═══ Text provided ═══

Daily-5 Game for Elementary Students
It makes therapeutic fun of handwriting, place value, money, letter/number/coin identification, and visual-spatial mental manipulation.
(1) Make a pretty chart for the fridge.
- Create a row for each:
- - playing with finger paint (drawing, penmanship practice)
- - playing with base 10 blocks (numeration / blind imagining)
- - money play (count by: 1, 5, 10, 25, 20, 50, 100;
- adding, making change, discounts, place value, decimals, fractions)
- - bag of surprises (reach in a bag and identify numbers / letters / coins by feel
- = use plastic / foam / wood numbers and letters, and real
- coins: (dollar, 50-cent-piece, quarters, dime, nickel, penny)
- -Tangrams: puzzle game (Tangoes) - use the shapes to make a target picture.
(2) Do each of these therapeutic exercises every day.
(3) Have the child make the daily markers for each game.
- You need 7 markers for each of the days of the week for each of the games.
- Glue magnets onto the backs of the markers that represent each game. (Hot glue w/ care!)
- Marker suggestions:
- + finger painting: rubber finger erasers
- + base 10 blocks: one blocks, or wooden or foam cubes
- + money: plastic coins or pennies, dimes, nickels
- + bag of surprises: fridge magnet letters or numbers
- + tangrams: tangram pieces
- Keep the magnetic markers in a basket near the fridge,
- and let your child put a marker on the chart each day,
- after doing each activity.
Money Teaches Place Value PDF ($Bills to Print, Cut, Play)
- Make a cash register out of a fishing tackle box with movable compartments. Fill it with life-like bills and real coins. Play store, etc. You can probably spare real dollar bills and can use fakes for the rest. Plastic coins are hard to tell apart and don't provide the tactile and visual feedback kids need.

═══ Excerpted data ═══

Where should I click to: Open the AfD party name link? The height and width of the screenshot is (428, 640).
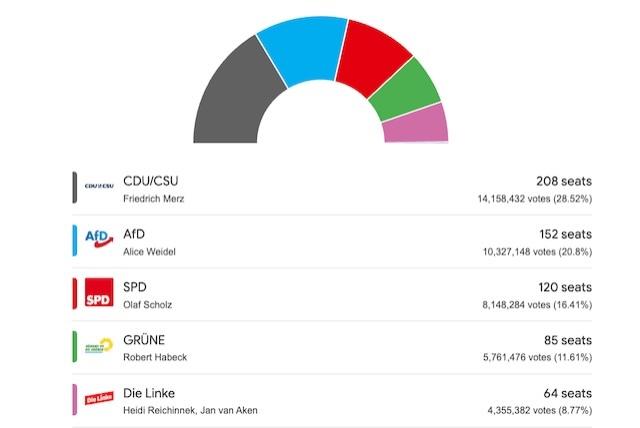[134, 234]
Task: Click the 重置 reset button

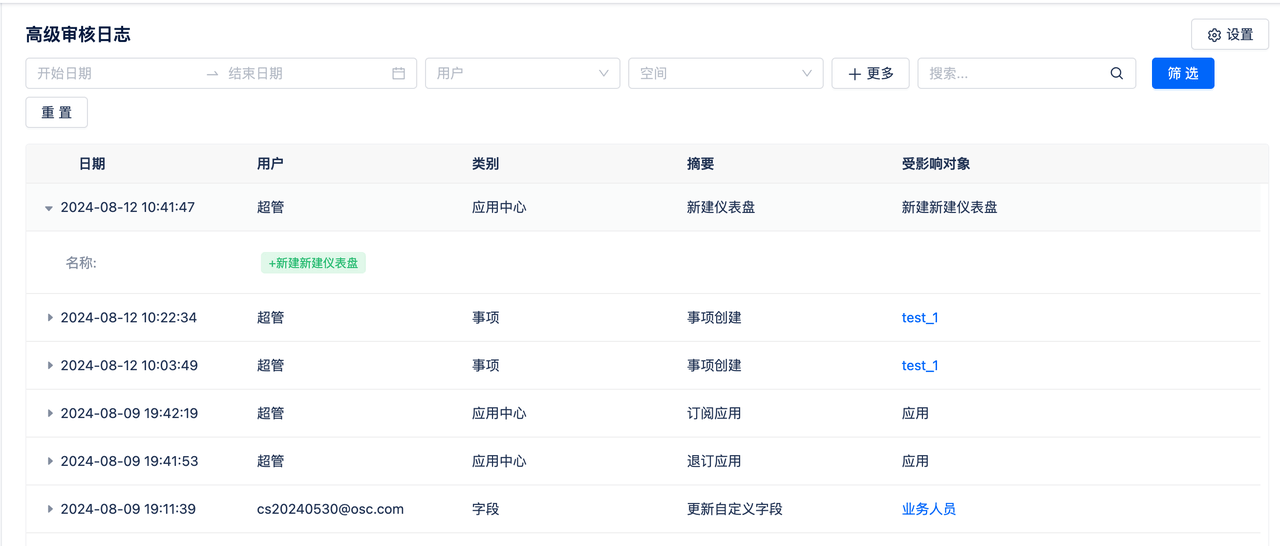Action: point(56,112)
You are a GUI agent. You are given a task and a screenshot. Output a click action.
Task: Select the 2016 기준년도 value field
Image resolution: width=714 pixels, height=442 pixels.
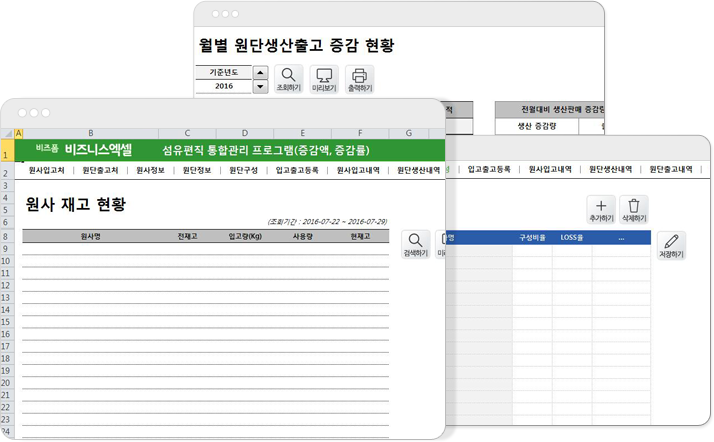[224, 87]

═══
═══ Excerpted data ═══

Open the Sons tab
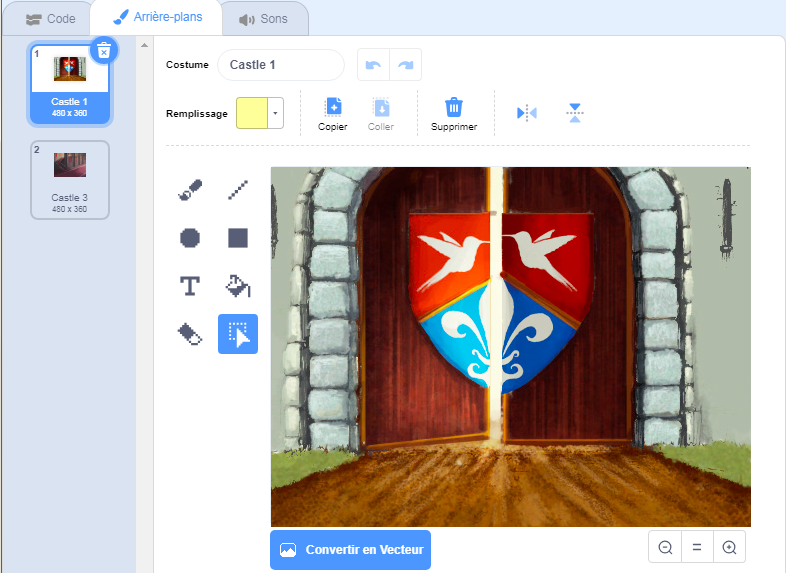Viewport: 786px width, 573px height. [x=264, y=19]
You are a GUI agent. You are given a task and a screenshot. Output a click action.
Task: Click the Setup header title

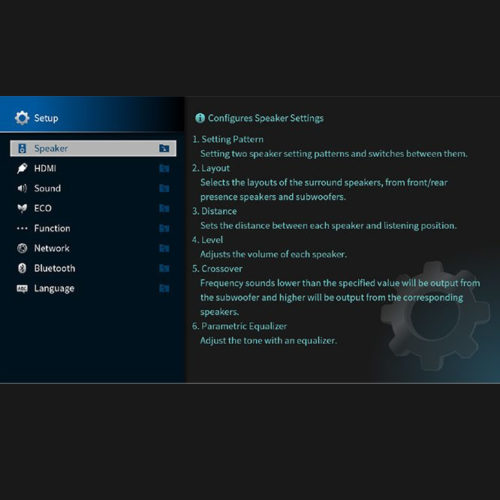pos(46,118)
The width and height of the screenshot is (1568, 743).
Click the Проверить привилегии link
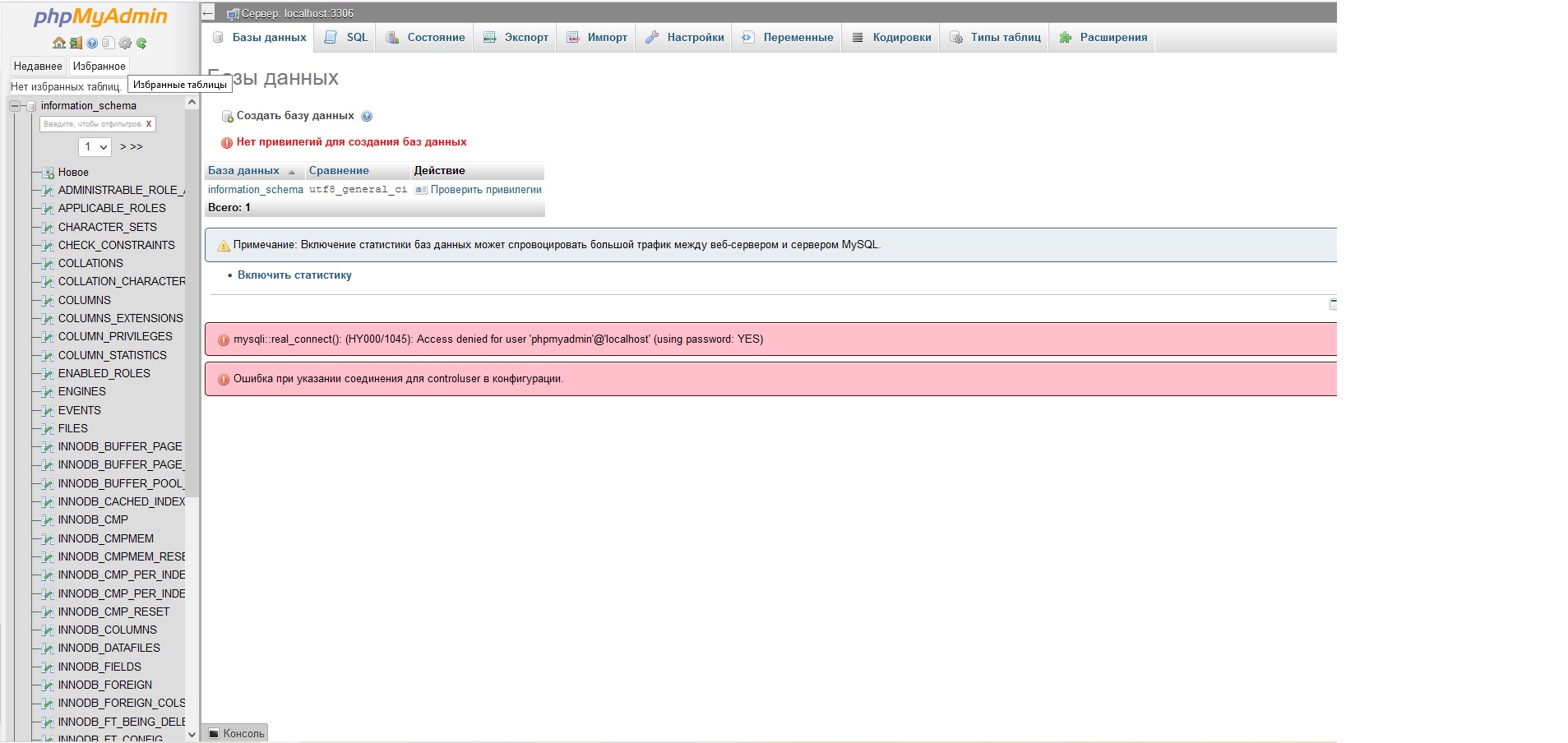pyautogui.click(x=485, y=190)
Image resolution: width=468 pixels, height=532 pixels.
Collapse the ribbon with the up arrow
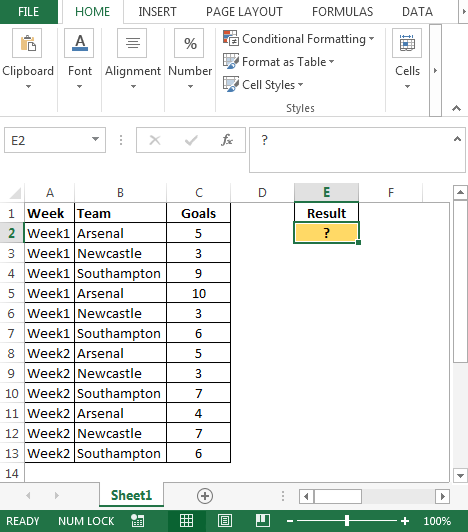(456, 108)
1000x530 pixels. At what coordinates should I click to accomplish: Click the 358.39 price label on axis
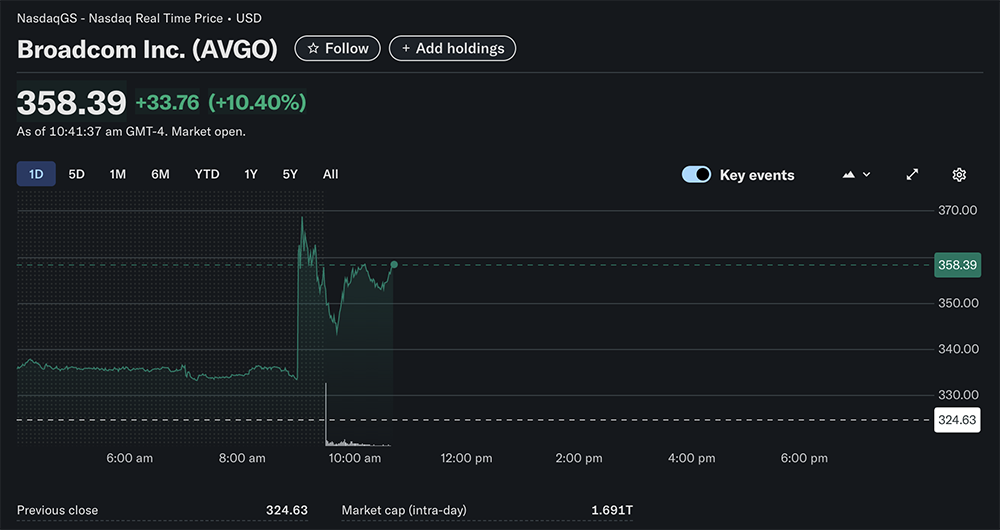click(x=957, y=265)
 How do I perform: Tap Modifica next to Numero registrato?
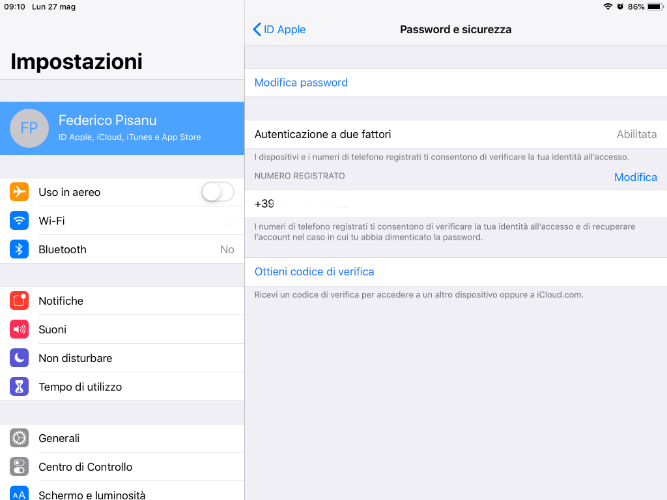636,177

═══

> Instructions for the task
Can you return the part of the Daily-5 game text between "- You need 7" and "glue w/ care!)", inclusive, copied word for word?

> Response to this task
- You need 7 markers for each of the days of the week for each of the games.
- Glue magnets onto the backs of the markers that represent each game. (Hot glue w/ care!)